───── 本文 ─────

飲み方を工夫して効果UP!豆乳の適切な飲み方
このように、豆乳にはトレーニーに嬉しい成分が複数含まれています。毎日の摂取を継続すれば、トレーニングのパフォーマンスや筋肉の成長によい効果をもたらすでしょう。
豆乳の効果をより発揮するために、注意したい飲み方のポイントについて解説します。これから豆乳を取り入れたいと考える方は、ぜひ以下を参考に豆乳選びや飲むタイミングを検討してみてください。
調整豆乳よりも無調整豆乳がおすすめ
豆乳と聞いて、スーパーやコンビニで見かける豆乳のコーナーでよく見かける、カラフルなパッケージを思い浮かべる方もいるかもしれません。
様々なフレーバーが展開されており、おいしく飲み続けやすいというメリットがあるものの、筋力トレーニングとの相性はあまりよくないため注意が必要です。
飲みやすく味が整えられたり、ほかの食品を連想させる味付けがされていたりするものは全て「調整豆乳」です。大豆のみで作られた「無調整豆乳」との違いは、味付けのために糖類や植物油脂、食塩などが添加されている点にあります。
調整豆乳の方が無調整豆乳よりも低エネルギーであることが多いため、調整豆乳の方がヘルシーなのではと考えるかもしれません。
しかし無調整豆乳のエネルギーは、大豆由来のたんぱく質や脂質によるものです。良質なたんぱく質やレシチンなどの摂取のためにも、大豆成分が十分に含まれた無調整豆乳からエネルギーを摂るようにしましょう。
調整豆乳に添加されている糖類や植物油脂からは目立った健康効果が期待できません。むしろ大豆成分の代わりに摂取した糖質や脂質により、体脂肪増加のリスクが高まるおそれもあるため注意が必要です。
無調整豆乳に甘みが足りず、飲みづらいと感じる場合には、別の食品を混ぜて味付けをしてみましょう。バナナを加えてミキサーにかける、プロテインを加える、はちみつを混ぜる、などの方法で、無調整豆乳でもおいしく飲むことができるでしょう。

───── 提供資料 ─────

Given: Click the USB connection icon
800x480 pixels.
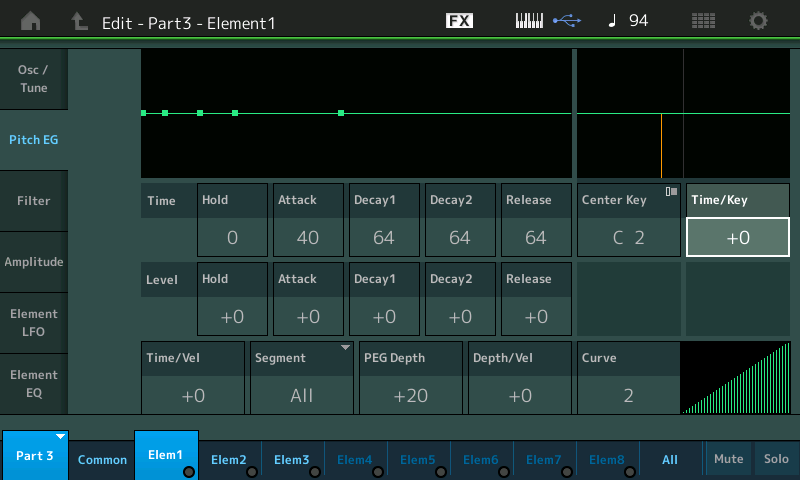Looking at the screenshot, I should [x=567, y=20].
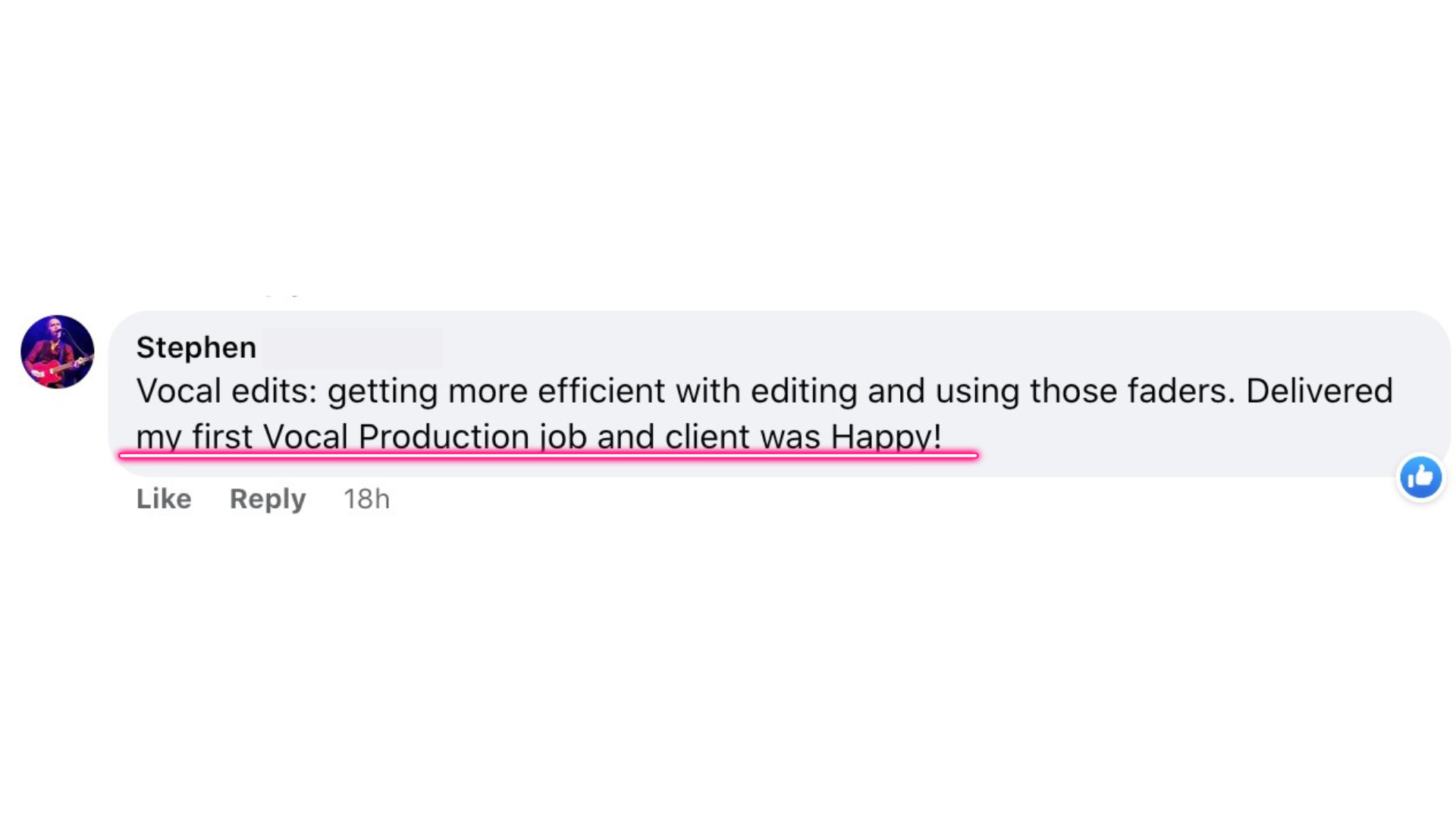This screenshot has width=1456, height=819.
Task: Click the phrase "Vocal Production"
Action: coord(396,437)
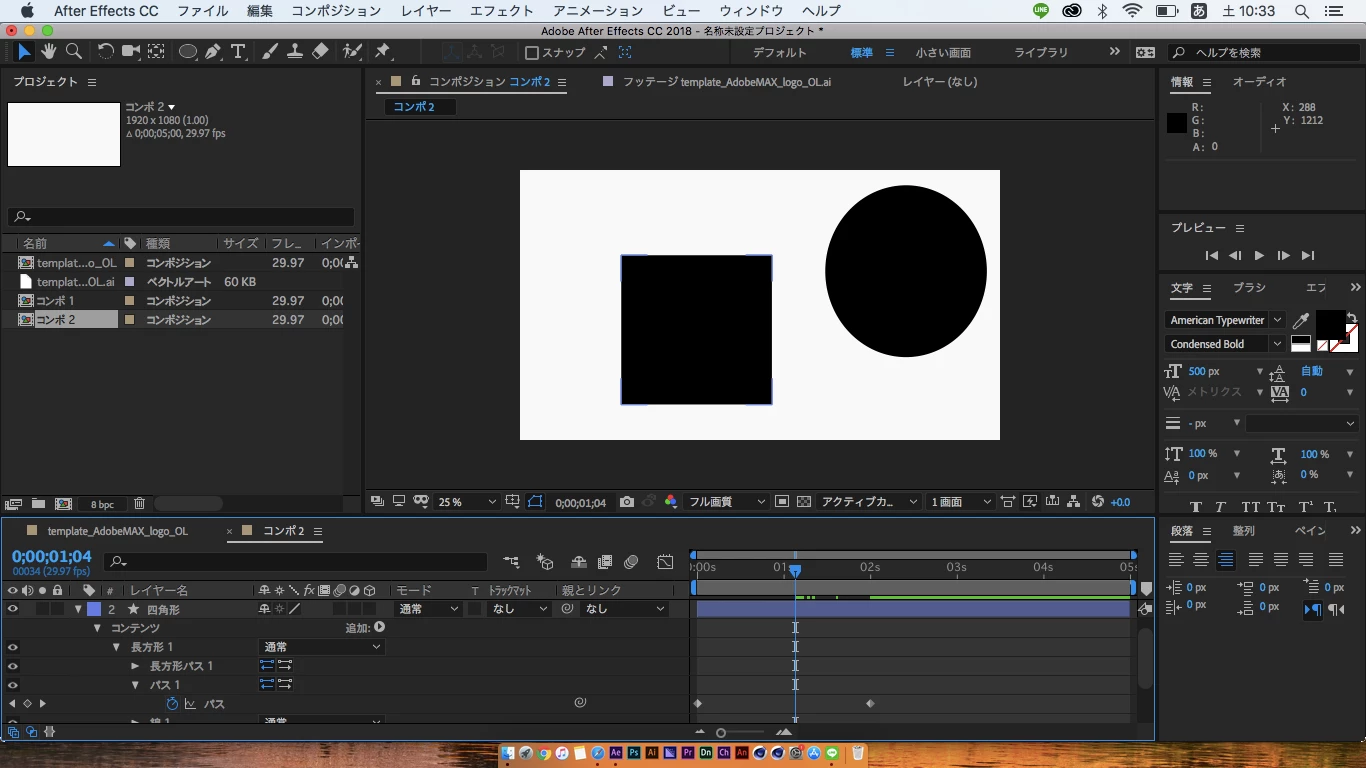Select the ライブラリ workspace
This screenshot has width=1366, height=768.
(x=1041, y=53)
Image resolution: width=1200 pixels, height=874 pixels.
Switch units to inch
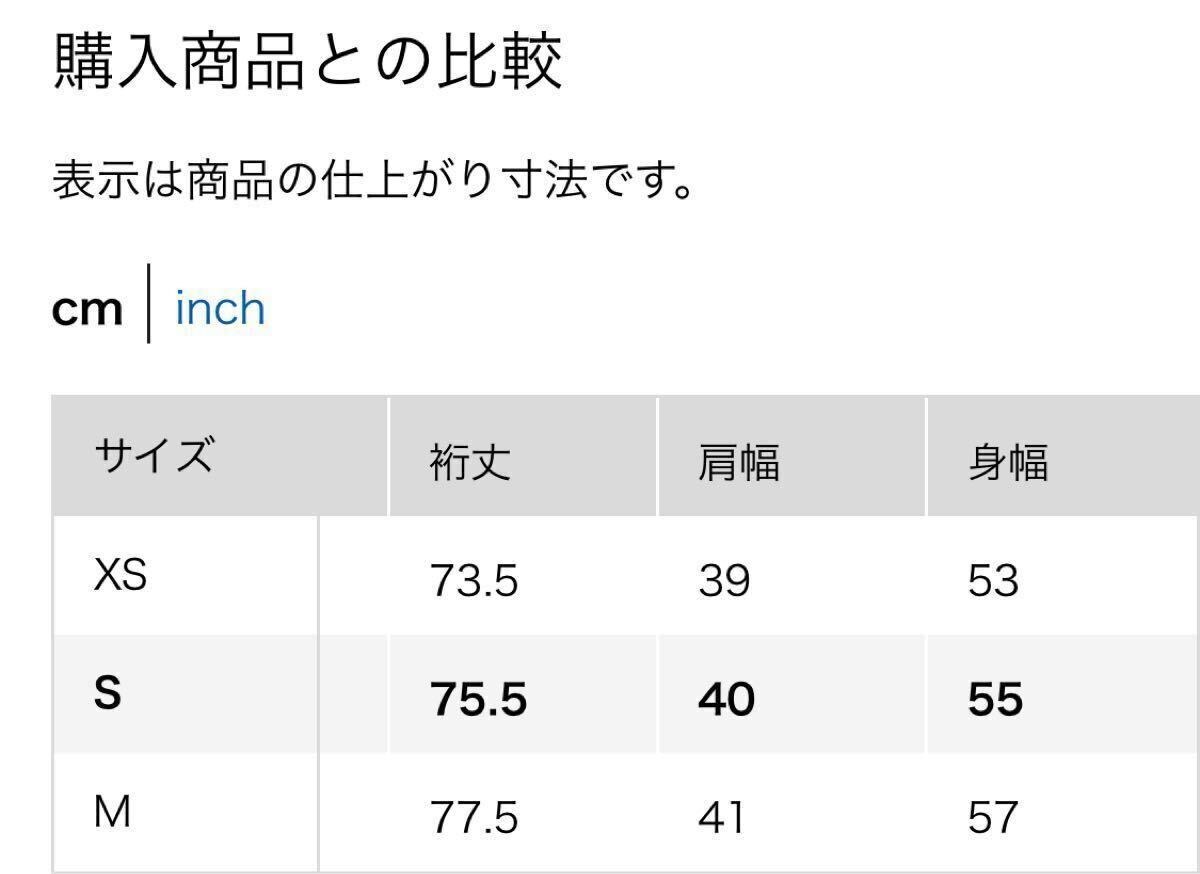(x=218, y=308)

─────

▸ **設問**:
**1.** 本文について、次の問いに答えてください。
(a) 調整豆乳に味付けのために添加されているものとして、何が挙げられていますか。
(b) 無調整豆乳のエネルギーは何によるものだとされていますか。
(c) 様々なフレーバーが展開されている豆乳のメリットは何だと書かれていますか。
**2.** 無調整豆乳をおいしく飲むための方法として本文が挙げているものを、すべて書き出してください。
**3.** 本文の「飲み方を工夫して効果UP!豆乳の適切な飲み方」で始まり「べる方もいるかもしれません。」で終わる部分を、「トレーニー」を「アスリート」に置き換えて書き直してください。

▸ **解答**:
**1.**
(a) 糖類や植物油脂、食塩など
(b) 大豆由来のたんぱく質や脂質
(c) おいしく飲み続けやすいこと

**2.**
バナナを加えてミキサーにかける
プロテインを加える
はちみつを混ぜる

**3.**
飲み方を工夫して効果UP!豆乳の適切な飲み方
このように、豆乳にはアスリートに嬉しい成分が複数含まれています。毎日の摂取を継続すれば、トレーニングのパフォーマンスや筋肉の成長によい効果をもたらすでしょう。
豆乳の効果をより発揮するために、注意したい飲み方のポイントについて解説します。これから豆乳を取り入れたいと考える方は、ぜひ以下を参考に豆乳選びや飲むタイミングを検討してみてください。
調整豆乳よりも無調整豆乳がおすすめ
豆乳と聞いて、スーパーやコンビニで見かける豆乳のコーナーでよく見かける、カラフルなパッケージを思い浮かべる方もいるかもしれません。